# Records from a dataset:
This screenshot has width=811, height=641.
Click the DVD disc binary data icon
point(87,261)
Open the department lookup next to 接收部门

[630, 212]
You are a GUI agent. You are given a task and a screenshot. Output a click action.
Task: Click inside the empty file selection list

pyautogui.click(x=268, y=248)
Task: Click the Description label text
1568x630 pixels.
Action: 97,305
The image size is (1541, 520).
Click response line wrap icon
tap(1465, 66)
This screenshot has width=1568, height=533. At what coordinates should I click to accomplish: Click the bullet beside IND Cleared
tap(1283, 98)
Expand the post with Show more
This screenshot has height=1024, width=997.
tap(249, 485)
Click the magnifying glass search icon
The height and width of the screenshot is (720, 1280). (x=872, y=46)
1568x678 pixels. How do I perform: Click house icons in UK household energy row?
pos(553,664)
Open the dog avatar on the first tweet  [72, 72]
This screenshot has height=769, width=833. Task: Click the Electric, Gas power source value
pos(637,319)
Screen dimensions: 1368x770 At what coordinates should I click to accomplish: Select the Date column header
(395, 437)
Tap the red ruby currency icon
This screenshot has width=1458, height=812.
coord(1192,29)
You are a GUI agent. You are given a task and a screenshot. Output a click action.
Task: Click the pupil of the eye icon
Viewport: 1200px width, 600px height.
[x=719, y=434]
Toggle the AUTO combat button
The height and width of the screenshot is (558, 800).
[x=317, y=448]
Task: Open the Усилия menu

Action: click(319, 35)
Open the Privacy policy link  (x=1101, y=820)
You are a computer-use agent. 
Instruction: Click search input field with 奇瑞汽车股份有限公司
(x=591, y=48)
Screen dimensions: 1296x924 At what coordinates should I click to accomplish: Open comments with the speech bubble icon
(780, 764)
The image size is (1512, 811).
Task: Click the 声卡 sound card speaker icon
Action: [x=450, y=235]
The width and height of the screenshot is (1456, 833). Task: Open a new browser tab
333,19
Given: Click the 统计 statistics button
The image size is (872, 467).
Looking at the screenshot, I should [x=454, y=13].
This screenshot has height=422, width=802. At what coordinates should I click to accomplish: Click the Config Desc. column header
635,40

# Problem statement:
Can you express every line of the records above as a JSON list of strings, one string per line, with blank lines left out?

# Solved exercise:
[
  "This screenshot has width=811, height=641.",
  "Click the DVD disc binary data icon",
  "point(87,261)",
  "Open the department lookup next to 接收部门",
  "[630, 212]",
  "You are a GUI agent. You are given a task and a screenshot. Output a click action.",
  "Task: Click inside the empty file selection list",
  "pyautogui.click(x=268, y=248)",
  "Task: Click the Description label text",
  "1568x630 pixels.",
  "Action: 97,305",
  "The image size is (1541, 520).",
  "Click response line wrap icon",
  "tap(1465, 66)",
  "This screenshot has width=1568, height=533. At what coordinates should I click to accomplish: Click the bullet beside IND Cleared",
  "tap(1283, 98)",
  "Expand the post with Show more",
  "This screenshot has height=1024, width=997.",
  "tap(249, 485)",
  "Click the magnifying glass search icon",
  "The height and width of the screenshot is (720, 1280). (x=872, y=46)",
  "1568x678 pixels. How do I perform: Click house icons in UK household energy row?",
  "pos(553,664)",
  "Open the dog avatar on the first tweet  [72, 72]",
  "This screenshot has height=769, width=833. Task: Click the Electric, Gas power source value",
  "pos(637,319)",
  "Screen dimensions: 1368x770 At what coordinates should I click to accomplish: Select the Date column header",
  "(395, 437)",
  "Tap the red ruby currency icon",
  "This screenshot has width=1458, height=812.",
  "coord(1192,29)",
  "You are a GUI agent. You are given a task and a screenshot. Output a click action.",
  "Task: Click the pupil of the eye icon",
  "Viewport: 1200px width, 600px height.",
  "[x=719, y=434]",
  "Toggle the AUTO combat button",
  "The height and width of the screenshot is (558, 800).",
  "[x=317, y=448]",
  "Task: Open the Усилия menu",
  "Action: click(319, 35)",
  "Open the Privacy policy link  (x=1101, y=820)",
  "You are a computer-use agent. ",
  "Instruction: Click search input field with 奇瑞汽车股份有限公司",
  "(x=591, y=48)",
  "Screen dimensions: 1296x924 At what coordinates should I click to accomplish: Open comments with the speech bubble icon",
  "(780, 764)",
  "The image size is (1512, 811).",
  "Task: Click the 声卡 sound card speaker icon",
  "Action: [x=450, y=235]",
  "The width and height of the screenshot is (1456, 833). Task: Open a new browser tab",
  "333,19",
  "Given: Click the 统计 statistics button",
  "The image size is (872, 467).",
  "Looking at the screenshot, I should [x=454, y=13].",
  "This screenshot has height=422, width=802. At what coordinates should I click to accomplish: Click the Config Desc. column header",
  "635,40"
]